L’érotisme et le spectaculaire, le véritablement cinématographique semblent avoir été les fils conducteurs dans le choix des films de Guadanigno. Il y a eu, je les citerai tous : The Sheltering Sky de Bernardo Bertolucci, The Long Day Closes de Terence Davies, connu pour son cinéma très personnel sur la souffrance physique, décédé en octobre dernier et qui devait travailler ici, au Luxembourg… Ensuite, il y a eu deux films de Fritz Lang, Rancho Notorious et Liliom, The Village of the Damned de John Carpenter, Les Fleurs de Shanghai de Hou Hsiao-hsien et pour finir une incroyable découverte pour le public qui ne le connaissait pas encore : João Pedro Rodrigues avec Odette et son tout dernier, Will-o’-the-Wisp. En somme ce fut un voyage entre tous ces univers si particuliers et saisissants, un dialogue ou carrément une histoire tissée entre ses moments forts sur le grand écran de la Cinémathèque et le public venu remplir jusqu’au dernier siège.

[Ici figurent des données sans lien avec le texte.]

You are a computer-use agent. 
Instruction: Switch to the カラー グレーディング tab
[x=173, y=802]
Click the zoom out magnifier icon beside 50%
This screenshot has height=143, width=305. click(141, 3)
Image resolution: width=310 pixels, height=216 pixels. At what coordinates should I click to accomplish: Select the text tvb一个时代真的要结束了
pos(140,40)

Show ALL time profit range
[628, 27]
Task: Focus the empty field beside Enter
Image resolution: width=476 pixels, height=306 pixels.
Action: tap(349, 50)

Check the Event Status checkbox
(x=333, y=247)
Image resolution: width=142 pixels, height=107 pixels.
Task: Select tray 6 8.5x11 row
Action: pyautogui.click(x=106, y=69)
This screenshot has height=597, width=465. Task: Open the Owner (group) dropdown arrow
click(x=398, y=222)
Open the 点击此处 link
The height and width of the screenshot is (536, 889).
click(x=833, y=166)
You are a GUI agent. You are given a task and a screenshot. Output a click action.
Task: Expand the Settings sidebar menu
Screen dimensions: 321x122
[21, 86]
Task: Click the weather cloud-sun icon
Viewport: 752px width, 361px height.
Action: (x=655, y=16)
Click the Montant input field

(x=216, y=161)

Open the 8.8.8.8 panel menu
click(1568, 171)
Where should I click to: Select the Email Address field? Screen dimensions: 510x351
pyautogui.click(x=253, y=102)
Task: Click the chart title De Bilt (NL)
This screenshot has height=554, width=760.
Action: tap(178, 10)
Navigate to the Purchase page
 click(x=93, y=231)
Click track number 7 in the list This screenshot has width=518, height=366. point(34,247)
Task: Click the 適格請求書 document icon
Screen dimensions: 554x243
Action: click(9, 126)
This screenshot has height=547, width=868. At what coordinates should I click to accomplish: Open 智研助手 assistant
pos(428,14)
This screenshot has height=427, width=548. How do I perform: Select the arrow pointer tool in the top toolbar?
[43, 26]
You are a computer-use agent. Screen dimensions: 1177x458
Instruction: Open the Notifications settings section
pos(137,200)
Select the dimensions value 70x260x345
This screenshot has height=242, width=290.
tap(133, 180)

Il faut saluer cette belle formule que de lier des projections entourées par une bienveillance intelligente de deux, voire trois experts dans leur art, que ce soit en tant que réalisateurs, de critiques, voire même comme showmaster didactique, que peut également être Luca Guadanigno, avouant avec humour entre deux réflexions assurément philosophiques sur ce qu’est un film, un tournage et son processus, qu’il déteste les équipes de tournage. Il aime chaque individu, certes, mais que le groupe que constitue la fameuse crew le repulse au possible : « une énorme vache où on en vient à désigner une personne par porte, pour les surveiller ! C’est ridicule. Mais les acteurs, je leur fait confiance, ils reçoivent le scénario, un texte, on se connaît ou on ne se connaît pas mais très rapidement ils comprennent, ils se l’approprient, ils jouent. C’est une forme de magie. »
Cela étant dit, on sent le profond amour que Guadagnino a pour son métier, pour ce qu’est cet art si singulier de pouvoir si souvent nous transporter hors de la réalité pour mieux la saisir, hors de nous-mêmes pour atteindre dans ces temples que sont les cinémas, des purifications, autant de catharsis que de spectateurs qui se laissent embarquer et envoûter par les bons films.
Un film qui m’a marqué par sa fragilité et sa capacité de m’embarquer dans une histoire d’une logique bien particulière, différente de la réalité et pourtant inhérente à celle-ci, d’une fluidité limpide, fut Will-o’-the-Wisp de João Pedro Rodrigues. Semblable au cinéma de Roy Andersson ou des frères Quay, les protagonistes sont des êtres-symboles, comme des anges ou des marionnettes d’un état des choses extérieur et intérieur, ils ou elles se mettent à danser, à chanter, ils évoluent différemment de nos codes et ça marche. On les ressent. Tout devient en effet érotique sans être grossier.
Au Luxembourg, nous n’avons pas d’école de cinéma, on en rêve pourtant parfois, cela permettrait une plus grande imprégnation culturelle, mais aussi un savoir et un savoir-faire. Eh bien, j’ai eu ce sentiment la semaine dernière à la Cinémathèque, toutes ces émotions de tout pouvoir découvrir à nouveau, de pouvoir apprendre. Je pense que je n’étais pas la seule.